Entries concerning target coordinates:
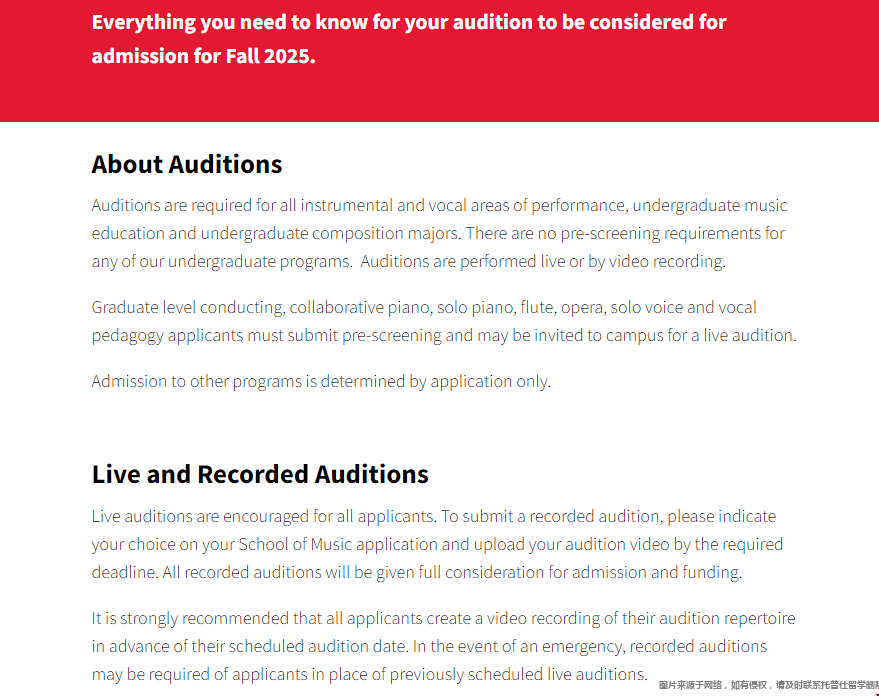
Task: Click the banner line starting "Everything you need to know"
Action: click(x=409, y=22)
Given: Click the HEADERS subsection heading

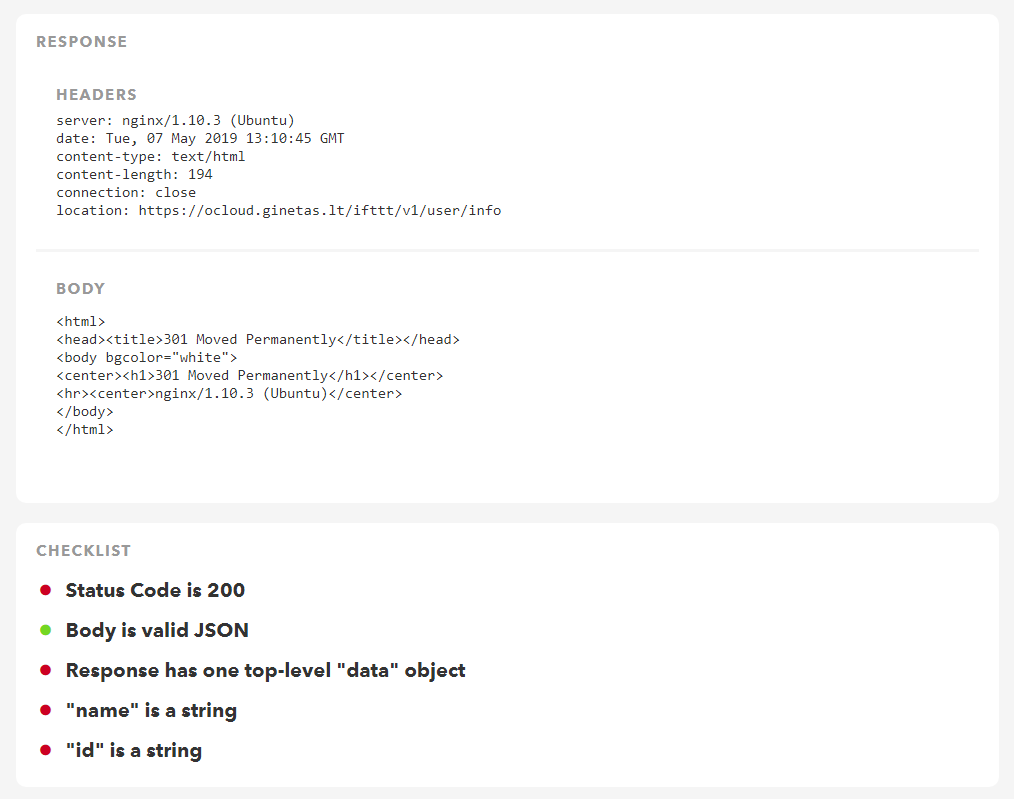Looking at the screenshot, I should click(x=96, y=95).

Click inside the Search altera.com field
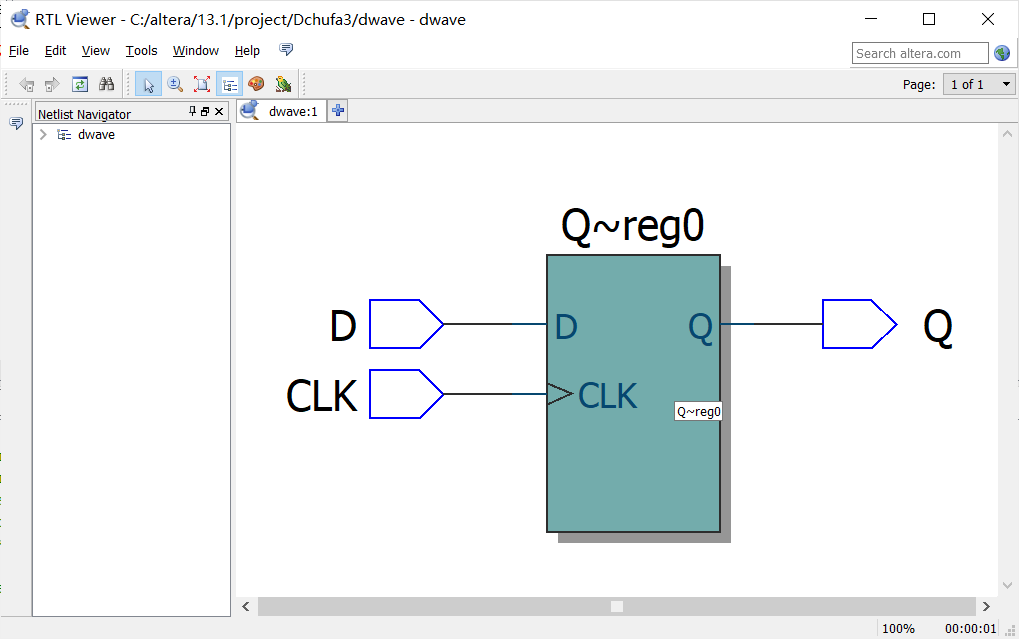point(919,52)
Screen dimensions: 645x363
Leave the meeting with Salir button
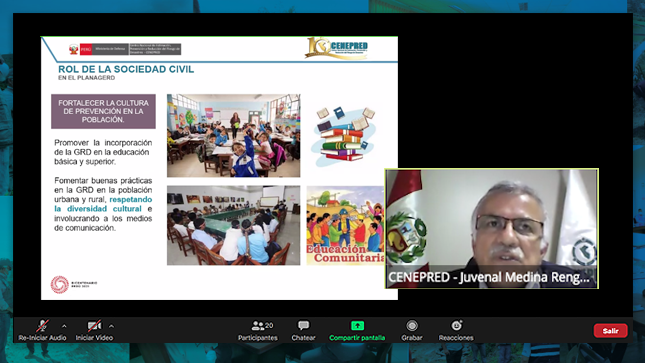[x=610, y=330]
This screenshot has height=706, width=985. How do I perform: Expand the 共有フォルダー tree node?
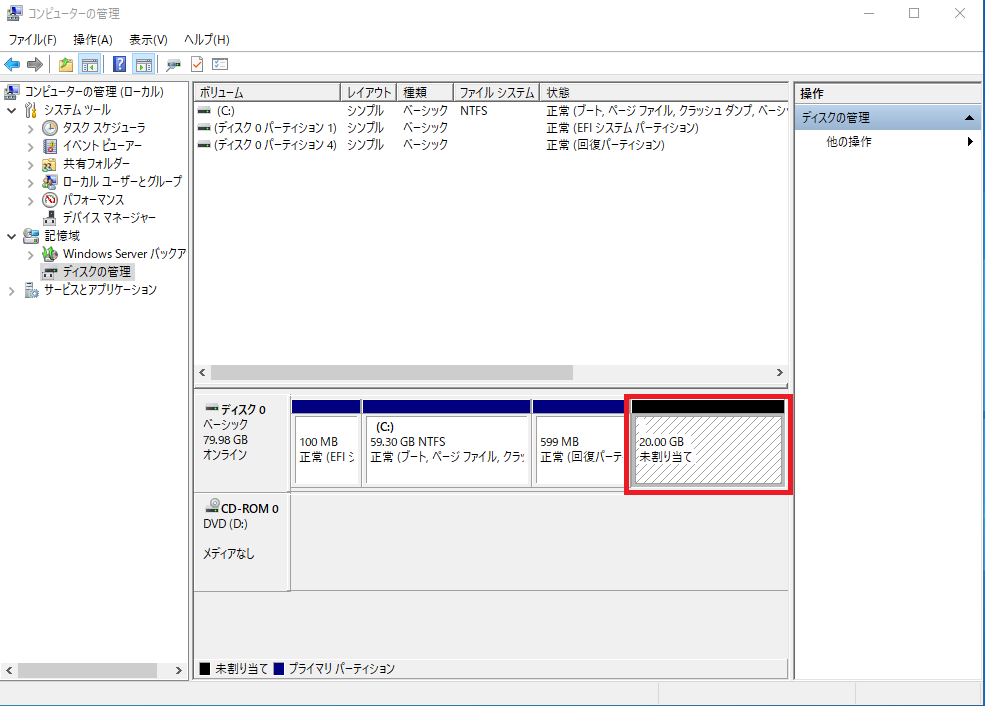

Aim of the exercise: Transcribe every line of the material above without alteration, leaving out the pictures.

Task output:
Task: Click the banner line starting "Everything you need to know"
Action: click(x=409, y=22)
Given: Click the HEADERS subsection heading

Looking at the screenshot, I should click(x=96, y=95).

Click inside the Search altera.com field
point(919,52)
Screen dimensions: 645x363
Leave the meeting with Salir button
[x=610, y=330]
This screenshot has height=706, width=985. How do I perform: Expand the 共有フォルダー tree node?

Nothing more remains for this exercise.